Saved data entries
※

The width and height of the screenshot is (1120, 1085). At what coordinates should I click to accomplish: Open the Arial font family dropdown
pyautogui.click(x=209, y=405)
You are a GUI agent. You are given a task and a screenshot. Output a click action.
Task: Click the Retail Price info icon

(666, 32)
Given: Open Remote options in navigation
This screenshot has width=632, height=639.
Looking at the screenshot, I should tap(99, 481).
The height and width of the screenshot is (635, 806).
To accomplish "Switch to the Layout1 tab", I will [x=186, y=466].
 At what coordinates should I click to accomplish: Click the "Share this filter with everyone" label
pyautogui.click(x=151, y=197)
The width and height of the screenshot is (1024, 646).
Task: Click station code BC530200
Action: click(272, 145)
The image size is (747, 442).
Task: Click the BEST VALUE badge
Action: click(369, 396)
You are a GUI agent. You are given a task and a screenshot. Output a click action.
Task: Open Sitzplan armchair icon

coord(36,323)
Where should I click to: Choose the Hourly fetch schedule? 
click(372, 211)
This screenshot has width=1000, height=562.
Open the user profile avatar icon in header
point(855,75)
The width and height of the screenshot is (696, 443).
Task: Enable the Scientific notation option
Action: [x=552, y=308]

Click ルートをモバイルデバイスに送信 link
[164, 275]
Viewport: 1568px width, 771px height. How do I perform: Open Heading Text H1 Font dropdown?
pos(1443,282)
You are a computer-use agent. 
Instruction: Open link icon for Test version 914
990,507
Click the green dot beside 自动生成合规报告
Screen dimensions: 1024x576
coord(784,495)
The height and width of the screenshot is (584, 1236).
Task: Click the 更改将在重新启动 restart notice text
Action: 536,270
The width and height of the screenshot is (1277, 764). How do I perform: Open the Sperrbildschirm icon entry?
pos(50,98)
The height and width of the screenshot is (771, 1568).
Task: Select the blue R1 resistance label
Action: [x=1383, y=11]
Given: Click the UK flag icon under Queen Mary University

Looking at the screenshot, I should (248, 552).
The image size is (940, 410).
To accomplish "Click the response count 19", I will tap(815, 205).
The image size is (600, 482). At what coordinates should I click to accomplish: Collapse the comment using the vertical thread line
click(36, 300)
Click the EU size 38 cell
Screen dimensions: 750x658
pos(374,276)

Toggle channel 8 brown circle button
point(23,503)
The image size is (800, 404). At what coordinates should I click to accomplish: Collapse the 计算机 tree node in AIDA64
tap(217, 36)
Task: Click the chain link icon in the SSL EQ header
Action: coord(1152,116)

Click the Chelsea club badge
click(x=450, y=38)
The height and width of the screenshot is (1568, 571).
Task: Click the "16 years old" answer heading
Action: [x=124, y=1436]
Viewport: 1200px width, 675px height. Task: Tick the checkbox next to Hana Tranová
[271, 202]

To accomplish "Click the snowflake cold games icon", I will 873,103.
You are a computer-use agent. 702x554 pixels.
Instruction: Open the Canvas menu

※

Work item: Could you restate, word for word, every line from the one containing "Toggle channel 8 brown circle button" through the last line of the records above, and nothing more?

Solution for this problem:
Toggle channel 8 brown circle button
point(23,503)
The image size is (800, 404). At what coordinates should I click to accomplish: Collapse the 计算机 tree node in AIDA64
tap(217, 36)
Task: Click the chain link icon in the SSL EQ header
Action: coord(1152,116)

Click the Chelsea club badge
click(x=450, y=38)
The height and width of the screenshot is (1568, 571).
Task: Click the "16 years old" answer heading
Action: [x=124, y=1436]
Viewport: 1200px width, 675px height. Task: Tick the checkbox next to Hana Tranová
[271, 202]

To accomplish "Click the snowflake cold games icon", I will 873,103.
You are a computer-use agent. 702x554 pixels.
Instruction: Open the Canvas menu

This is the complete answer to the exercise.